La lutte des classes

Cela fait un peu plus de 11 ans que je n’ai pas parlé de Martin Winckler/Marc Zaffran, c’était en 2005.

A l’époque j’avais été impressionné par son roman Les trois Médecins et sa description « sociale » d’une Fac de Médecine, avec ses Perses et ses Mèdes et le peu de cas que certains médecins font de leurs patients. Je l’ai toujours un peu gardé en marge de mon champ visuel: son émigration au Canada, ses coups de gueules qui froissent souvent les confrères.

Et puis ce matin, 5h39, je suis tombé sur cela:

classesmedLien vers l’article.

Et comme j’étais un peu incrédule, j’ai retrouvé dans ma mémoire le lien vers cet article de L’Huma.

Marc (tu me permets de t’appeler Marc?), penses-tu vraiment ce que tu écris?

La sélection des étudiants en médecine, en France, porte surtout sur des jeunes gens issus de milieux favorisés. Et ces étudiants s’apprêtent à soigner des patients de leur milieu social, pas du milieu ouvrier, ni des sous-prolétaires.

Nous ne pourrions correctement soigner, c’est à dire bien et sans maltraitance, que des patients de notre classe sociale? Et comme nous sommes majoritairement issus de familles socio-économiquement favorisées…

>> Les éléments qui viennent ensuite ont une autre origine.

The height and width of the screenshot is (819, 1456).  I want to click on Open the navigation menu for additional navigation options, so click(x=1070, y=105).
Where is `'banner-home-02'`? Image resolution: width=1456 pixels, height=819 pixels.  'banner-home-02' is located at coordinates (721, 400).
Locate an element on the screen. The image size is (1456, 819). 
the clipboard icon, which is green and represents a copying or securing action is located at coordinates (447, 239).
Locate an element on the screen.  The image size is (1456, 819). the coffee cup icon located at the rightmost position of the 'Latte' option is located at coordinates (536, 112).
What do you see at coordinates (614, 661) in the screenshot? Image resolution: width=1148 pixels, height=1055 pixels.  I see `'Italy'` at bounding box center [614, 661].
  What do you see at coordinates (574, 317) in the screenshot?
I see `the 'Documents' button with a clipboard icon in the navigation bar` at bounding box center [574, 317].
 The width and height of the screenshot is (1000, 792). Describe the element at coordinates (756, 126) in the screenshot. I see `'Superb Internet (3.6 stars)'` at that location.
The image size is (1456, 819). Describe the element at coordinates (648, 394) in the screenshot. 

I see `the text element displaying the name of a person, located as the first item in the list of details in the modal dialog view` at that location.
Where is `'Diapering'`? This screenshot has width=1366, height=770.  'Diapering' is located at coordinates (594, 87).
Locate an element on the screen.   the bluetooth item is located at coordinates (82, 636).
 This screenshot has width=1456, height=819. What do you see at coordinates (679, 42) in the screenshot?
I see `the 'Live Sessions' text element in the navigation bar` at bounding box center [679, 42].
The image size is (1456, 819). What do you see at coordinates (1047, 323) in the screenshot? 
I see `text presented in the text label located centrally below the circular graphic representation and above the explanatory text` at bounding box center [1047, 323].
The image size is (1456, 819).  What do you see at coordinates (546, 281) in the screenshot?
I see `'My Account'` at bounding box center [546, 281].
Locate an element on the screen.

Toi-même, comme nous, tu en es issu:

La structure des grandes écoles françaises est une structure aristocratique. Mon père était médecin, donc, techniquement, nous étions des bourgeois. Mais sa mère faisait le ménage. Nous n’avons jamais oublié d’où nous venions. Et je n’avais pas une idéologie de gosse de riche quand j’ai commencé à faire médecine, mais une philosophie qui était : « Tu soignes tout le monde, un point c’est tout. »

Assume au moins d’être Clodius! Ne te cherche pas d’excuse « de classe ». Arrête de nous flageller et de t’auto-flageller en public, au milieu du parvis, parce que tu es médecin et fils de médecin. Cela ne sert à rien hormis flatter ton formidable ego.

Je suis issu d’une famille plutôt aisée, père chirurgien… Mais il y avait de la paille sur le sol de la cuisine familiale il y a 2-3 générations. J’ai tout bon? Ma filiation est assez prolétaire? Je mérite autre chose que ton dédain?

Je suis fier de ce que je suis, comme la plupart des confrères. Pas fier par rapport aux autres, car nous serions meilleurs qu’eux, mais fiers de ce que nous pourrions (je reste modeste) apporter à ceux que nous soignions. Pour te donner une idée de ce que je ressens quand j’essaye de faire mon métier, j’aime beaucoup la devise du Lycée Lacordaire:  Réussir pour servir.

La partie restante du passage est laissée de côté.